In Jana’s case, this requires sniffing every blade of grass, twig, stone, or millimeter of sidewalk. These are very slow walks. In fact, they are not walks so much as “stand here awhile, move a foot or so, and stand there awhile, then repeat”s. But that is kind of a mouthful, so we’ve stuck to the wishful shorthand of “walks.” My version has been to let the girls (Jana) sniff on the way to the park and at the park, then actually walk on the way home. I’ve had mixed success with this approach. Jana has a very strong and effective set of brakes.
But now I feel guilty even about that (the “walking on the way home” part). I’m not far enough into the book to know whether all walks have to be smell walks or just one a day, or what. I also don’t know whether there is ever justification for breaking the rules. Because, you see, what I do know is that pulling the dog away from what she is sniffing is not allowed on smell walks.
Another missing piece of information (because Terry Gross didn’t ask) is this: When the dog progresses from smelling to tasting, has the dog broken the rules? And if so, is pulling her away and reprimanding her permitted? If not, how do we keep her from eating really sickening things (in both the “I find it gross” and “it will make her sick” senses of the word)?
Horowitz does not have a golden retriever or a Lab, so she might not have this problem.

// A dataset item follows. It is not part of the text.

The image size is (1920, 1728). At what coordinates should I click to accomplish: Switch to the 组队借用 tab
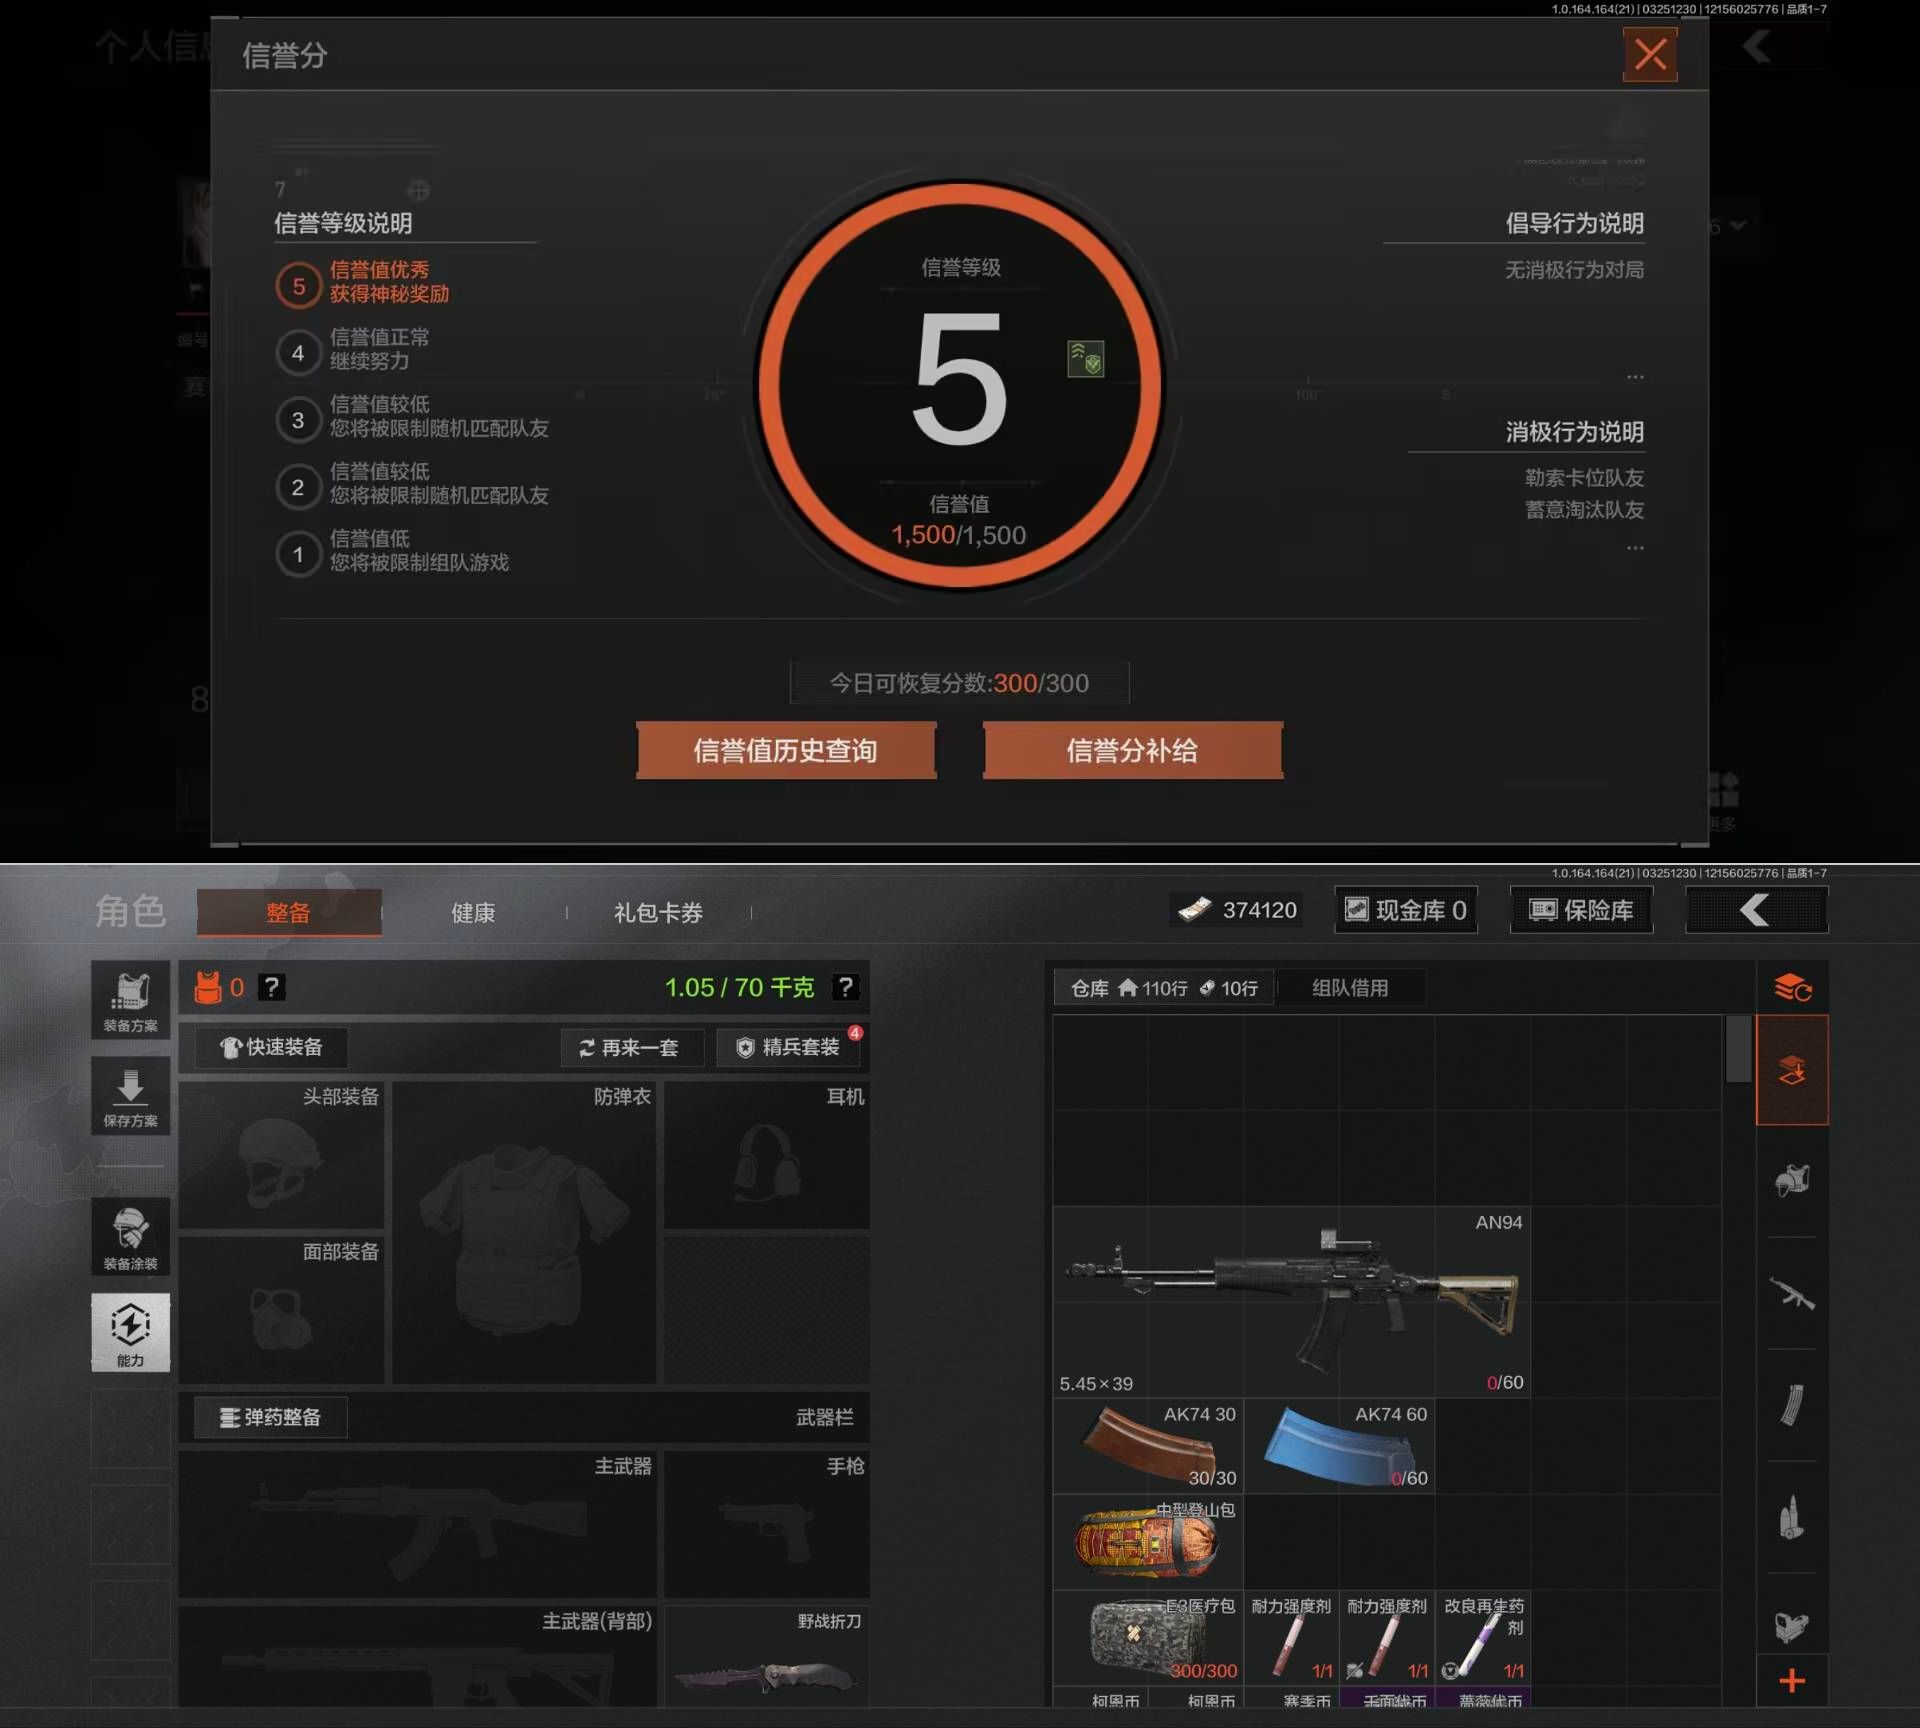[x=1349, y=988]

Still, I would love to hear her answer. I am hoping to find it in the book.
In any case, the idea is to let the dog sniff to her heart’s content. With this approach, Jana and I might never actually get across the parking lot to the sidewalk ever again. I don’t follow this rule. Horowitz warns of dire consequences: Pulling dogs away from smell-rich environments might make them lose their predisposition to smell. This is why, she theorizes in the interview, dogs started attending to pointing and other gestures. I have lots of thoughts on that (based on lots of research) but suffice it to say that Jana, the heavy-duty sniffer, does really well with gestures and pointing. And Jana has survived 13 years of being pulling contests, where her brakes often defeat my efforts to separate her from whatever she is sniffing. Cali, whose nose just might be broken, never got the memo that said dogs, even very young puppies, attend to human gestures, follow pointing, and attribute some significance to the way the human is facing, pointing and gesturing, especially when all three match up. Maybe Cali is secretly a wolf. Or a chimpanzee. They don’t follow gestures either.
The first chapters of Horowitz’s book talk about how delightfully smelly humans are and how dog noses work. It also describes how dogs’ self-awareness is defined: by their scent, of course. I’m really enjoying the book, even if it has triggered enormous guilt about the walks. I’ll have to keep reading to see if and when I am allowed to take the dogs on what Jana calls “forced marches” — no-sniff walks with the goal of exercise or getting somewhere (or both). At least Cali enjoys those!